Stated task 1
Retype the saved data entries from the line containing "Task: Open 站点地图 sitemap page" through the end of the entries, matching each line character for character.
Stated task 2
Extend the halting-problem discussion thread from the point where it stops.

Given passage
>> Begin

On 12/26/2021 1:49 PM, Richard Damon wrote:
> On 12/26/21 2:30 PM, olcott wrote:
>> On 12/26/2021 12:58 PM, Richard Damon wrote:
>>> On 12/26/21 1:26 PM, olcott wrote:
>>>> On 12/26/2021 12:03 PM, Richard Damon wrote:
>>>>> On 12/26/21 12:24 PM, olcott wrote:
>>>>>> On 12/26/2021 11:08 AM, Richard Damon wrote:
>>>>>>> On 12/26/21 9:08 AM, olcott wrote:
>>>>>>>> On 12/26/2021 6:29 AM, Richard Damon wrote:
>>>>>>>>> On 12/25/21 11:28 PM, olcott wrote:
>>>>>>>>>> On 12/25/2021 10:01 PM, Richard Damon wrote:
>>>>>>>>>>> On 12/25/21 10:50 PM, olcott wrote:
>>>>>>>>>>>> The following is the exact Linz Ĥ applied to its own Turing
>>>>>>>>>>>> machine description except that the infinite loop appended
>>>>>>>>>>>> to the Ĥ.qy path has been removed.
>>>>>>>>>>>>
>>>>>>>>>>>> Ḧq0 ⟨Ḧ⟩ ⊢* Ḧ.qx ⟨Ḧ⟩ ⟨Ḧ⟩ ⊢* Ḧ.qy
>>>>>>>>>>>> Ḧq0 ⟨Ḧ⟩ ⊢* Ḧ.qx ⟨Ḧ⟩ ⟨Ḧ⟩ ⊢* Ḧ.qn
>>>>>>>>>>>>
>>>>>>>>>>>> As the Linz text says a copy of the Linz H is at Ḧ.qx above.
>>>>>>>>>>>>
>>>>>>>>>>>> It is known that the UTM simulation of a Turing machine
>>>>>>>>>>>> description is computationally equivalent to the direct
>>>>>>>>>>>> execution of the same machine. This allows the copy of the
>>>>>>>>>>>> Linz H to base its halt status decision on the behavior of
>>>>>>>>>>>> the UTM simulation of its input.
>>>>>>>>>>>>
>>>>>>>>>>>> Ben's notational convention
>>>>>>>>>>>> H.q0 wM w ⊢* H.qy // iff UTM(wM, w) halts
>>>>>>>>>>>> H.q0 wM w ⊢* H.qn // iff UTM(wM, w) does not halt
>>>>>>>>>>>>
>>>>>>>>>>>> The copy of H at Ḧ.qx computes the mapping from ⟨Ḧ⟩ ⟨Ḧ⟩ to
>>>>>>>>>>>> final states Ḧ.qy or Ḧ.qn on the basis of the behavior of
>>>>>>>>>>>> the UTM simulation of these inputs.
>>>>>>>>>>>>
>>>>>>>>>>>> The embedded copy of H performs a UTM simulation of its
>>>>>>>>>>>> input until:
>>>>>>>>>>>> (a) Its input halts on its own, then it transitions to Ḧ.qy.
>>>>>>>>>>>>
>>>>>>>>>>>> (b) It determines that the UTM simulation of its input would
>>>>>>>>>>>> never halt on its own, then it aborts its simulation and
>>>>>>>>>>>> transitions to Ḧ.qn.
>>>>>>>>>>>>
>>>>>>>>>>>> https://www.liarparadox.org/Peter_Linz_HP_315-320.pdf
>>>>>>>>>>>> Linz, Peter 1990. An Introduction to Formal Languages and
>>>>>>>>>>>> Automata. Lexington/Toronto: D. C. Heath and Company. (318-320)

>> End

[Saved data entries]
>> Begin

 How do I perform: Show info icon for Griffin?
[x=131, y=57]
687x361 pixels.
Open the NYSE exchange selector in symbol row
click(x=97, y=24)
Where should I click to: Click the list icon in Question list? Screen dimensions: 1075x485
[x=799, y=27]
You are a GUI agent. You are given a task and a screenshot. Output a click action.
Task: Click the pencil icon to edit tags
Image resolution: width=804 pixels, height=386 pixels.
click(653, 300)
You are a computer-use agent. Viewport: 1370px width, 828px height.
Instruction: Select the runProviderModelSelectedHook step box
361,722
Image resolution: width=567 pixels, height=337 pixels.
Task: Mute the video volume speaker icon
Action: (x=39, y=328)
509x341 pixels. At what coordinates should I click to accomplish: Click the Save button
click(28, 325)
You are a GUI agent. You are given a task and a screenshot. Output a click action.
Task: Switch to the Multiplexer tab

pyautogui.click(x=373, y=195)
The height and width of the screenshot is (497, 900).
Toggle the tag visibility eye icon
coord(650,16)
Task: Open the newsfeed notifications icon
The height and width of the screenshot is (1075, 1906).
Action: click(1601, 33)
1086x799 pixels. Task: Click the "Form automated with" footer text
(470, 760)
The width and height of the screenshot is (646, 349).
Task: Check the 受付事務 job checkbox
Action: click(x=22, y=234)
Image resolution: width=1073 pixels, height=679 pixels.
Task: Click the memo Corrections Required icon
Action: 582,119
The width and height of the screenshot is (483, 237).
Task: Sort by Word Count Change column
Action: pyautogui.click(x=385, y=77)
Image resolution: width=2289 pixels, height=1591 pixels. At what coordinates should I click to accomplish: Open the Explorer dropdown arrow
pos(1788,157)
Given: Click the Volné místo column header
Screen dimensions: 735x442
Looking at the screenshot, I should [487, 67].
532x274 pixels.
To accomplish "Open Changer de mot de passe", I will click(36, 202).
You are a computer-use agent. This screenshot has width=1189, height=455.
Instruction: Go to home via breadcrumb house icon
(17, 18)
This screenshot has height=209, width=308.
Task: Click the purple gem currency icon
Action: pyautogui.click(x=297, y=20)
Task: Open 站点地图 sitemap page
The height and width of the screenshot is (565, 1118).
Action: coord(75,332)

>> End

Task result 1
Task: Open 站点地图 sitemap page
The height and width of the screenshot is (565, 1118).
Action: coord(75,332)

Task result 2
>>>>>>>>>>>>
>>>>>>>>>>>
>>>>>>>>>>> By YOUR description of the algorithm you use for defining
>>>>>>>>>>> your H, if you don't allow H to give a wrong answer, H will
>>>>>>>>>>> just run forever and not answer.
>>>>>>>>>>>
>>>>>>>>>>> By your description of the rules that H uses, H will give the
>>>>>>>>>>> wrong answer and see H^ calling H(<H^>,<H^>) and ASSUME
>>>>>>>>>>> (incorrectly) infintie recursion and still say that H^(<H^>)
>>>>>>>>>>> is non-halting even though it WILL halt in all cases where H
>>>>>>>>>>> answers. FAIL.
>>>>>>>>>>>
>>>>>>>>>>> There is no algorithm H that can succeed based on your
>>>>>>>>>>> framework.
>>>>>>>>>>>
>>>>>>>>>>
>>>>>>>>>> This doesn't even have the infinite loop, thus YES or NO is
>>>>>>>>>> the correct answer.
>>>>>>>>>
>>>>>>>>> The problem is that, if H DID get the right answer, it would be
>>>>>>>>> Halting, but the algorithm you have described can't get there,
>>>>>>>>> because H can never simulate a copy of H that needs to simulate
>>>>>>>>> a copy of H ... until some version sees that the copy it is
>>>>>>>>> simulatating finishs and the simulation reachs a Halt state.
>>>>>>>>> The problem is the simulator needs to see more instructions
>>>>>>>>> simulated then it has executed itself.
>>>>>>>>>
>>>>>>>>
>>>>>>>> That is factually incorrect.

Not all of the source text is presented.